A dark, twisted modern fairytale of sisters, secrets and strangeness.
Krystal Sutherland’s House of Hollow is a brilliantly-executed modern dark fairytale told from the point of view of seventeen-year-old Iris Hollow. Iris and her two older sisters, Grey and Vivi, disappeared without a trace from a street in Edinburgh when they were children, only to be returned, stark naked and hungry but apparently unharmed, exactly one month later to the same street. It’s ten years since their unexplained absence and Iris is used to the strangeness that follows her and her sisters around, although it has lessened since both her sisters left home. Now that she’s the only Hollow sister left living with their highly protective mother, Cate, Iris has tried her hardest to be normal: a normal high schooler living a regular life and planning for a bright ordinary future. But then Grey goes missing, leaving behind a series of strange grotesque clues that only Iris and Vivi can understand. To find grey they must unravel the mystery of what happened to them as children and find their older sister before the sinister figure chasing them catches up, or they might all disappear again forever.

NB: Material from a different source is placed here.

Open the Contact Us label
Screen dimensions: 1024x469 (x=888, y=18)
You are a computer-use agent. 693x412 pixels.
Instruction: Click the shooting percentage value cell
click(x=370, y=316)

This is a brilliantly-written, tense, scary, alluring book, balancing and dipping along lines of horror, fantasy, thriller, and mystery. I read it in one day, staying up to the wee hours because I just had to know the answers to the strange, horrific questions that were raised as the story progressed: did Grey really remember where they went and what happened to them as children? Why do waxy white flowers that smell of death grow in odd places around them? Why do all three sisters have the strange and terrible power to compel people to do their bidding? Thankfully, all these questions and more were answered by the end of the story, but the slow burn to reach these answers is excellently paced, a breadcrumb trail leading through a forest of tension and sinister strangeness. Sutherland has crafted a masterful tale that brings a dark and twisted fairytale into our own world, granting the sisters just enough difference to be mysterious and unsettling, but keeping them grounded with sibling wisecracks and sick burns in the middle of otherwise edgy, serious scenes.
Sutherland weaves many strong themes through the story: grief, fear, obsession, the realities and pitfalls of fame and beauty, and the painful loss of missing persons who may or may not return. I’d recommend this work to lovers of spec fic, thrillers, dark fairytales, and stories of sibling bonds.